§ **To do**
Wherever a line in the data holds the word "will", pull that line out.

Data section Start Marker

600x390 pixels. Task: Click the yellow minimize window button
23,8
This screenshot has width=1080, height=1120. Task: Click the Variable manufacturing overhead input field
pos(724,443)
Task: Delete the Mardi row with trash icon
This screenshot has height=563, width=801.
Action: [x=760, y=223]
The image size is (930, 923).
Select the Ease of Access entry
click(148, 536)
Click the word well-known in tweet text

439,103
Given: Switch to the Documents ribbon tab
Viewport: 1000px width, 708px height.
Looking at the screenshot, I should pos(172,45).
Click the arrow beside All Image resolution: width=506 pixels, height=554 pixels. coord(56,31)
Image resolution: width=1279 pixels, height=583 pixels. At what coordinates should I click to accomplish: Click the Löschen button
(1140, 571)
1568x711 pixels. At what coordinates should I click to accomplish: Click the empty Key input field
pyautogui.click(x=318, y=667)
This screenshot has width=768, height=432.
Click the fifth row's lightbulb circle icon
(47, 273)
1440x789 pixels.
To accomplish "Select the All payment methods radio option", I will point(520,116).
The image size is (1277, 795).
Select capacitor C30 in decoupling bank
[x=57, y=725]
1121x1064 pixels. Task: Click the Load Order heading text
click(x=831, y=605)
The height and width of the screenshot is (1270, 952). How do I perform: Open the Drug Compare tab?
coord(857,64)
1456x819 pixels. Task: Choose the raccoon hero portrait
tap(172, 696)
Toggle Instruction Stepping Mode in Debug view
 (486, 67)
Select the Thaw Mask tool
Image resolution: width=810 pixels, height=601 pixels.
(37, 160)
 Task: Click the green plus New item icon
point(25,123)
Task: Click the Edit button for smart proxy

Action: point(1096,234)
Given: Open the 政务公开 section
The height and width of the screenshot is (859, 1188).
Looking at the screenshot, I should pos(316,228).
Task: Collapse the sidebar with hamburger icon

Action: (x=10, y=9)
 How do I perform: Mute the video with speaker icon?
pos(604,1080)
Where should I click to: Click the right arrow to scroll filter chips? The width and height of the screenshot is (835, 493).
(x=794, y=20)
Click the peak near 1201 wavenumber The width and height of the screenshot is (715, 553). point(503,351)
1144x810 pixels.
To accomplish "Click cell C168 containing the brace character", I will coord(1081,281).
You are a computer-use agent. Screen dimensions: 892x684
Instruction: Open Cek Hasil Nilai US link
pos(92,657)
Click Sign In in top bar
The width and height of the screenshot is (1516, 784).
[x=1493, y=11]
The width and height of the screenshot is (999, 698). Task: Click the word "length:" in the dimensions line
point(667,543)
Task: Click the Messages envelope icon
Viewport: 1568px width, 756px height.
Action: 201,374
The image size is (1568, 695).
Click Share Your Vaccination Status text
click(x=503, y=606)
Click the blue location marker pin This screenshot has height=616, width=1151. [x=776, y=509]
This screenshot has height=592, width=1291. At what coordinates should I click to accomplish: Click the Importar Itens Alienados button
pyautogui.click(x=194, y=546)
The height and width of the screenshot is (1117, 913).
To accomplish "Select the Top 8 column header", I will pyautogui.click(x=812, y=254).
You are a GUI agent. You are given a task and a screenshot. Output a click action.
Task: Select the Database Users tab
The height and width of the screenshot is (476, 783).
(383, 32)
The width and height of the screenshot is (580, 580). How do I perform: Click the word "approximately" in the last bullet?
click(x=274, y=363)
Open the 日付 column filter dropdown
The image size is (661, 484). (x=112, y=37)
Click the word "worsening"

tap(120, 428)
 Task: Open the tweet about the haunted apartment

Data section End Marker

§ **Exercise result**
To accomplish "Select the All payment methods radio option", I will point(520,116).
To accomplish "Click cell C168 containing the brace character", I will coord(1081,281).
To accomplish "Select the Top 8 column header", I will pyautogui.click(x=812, y=254).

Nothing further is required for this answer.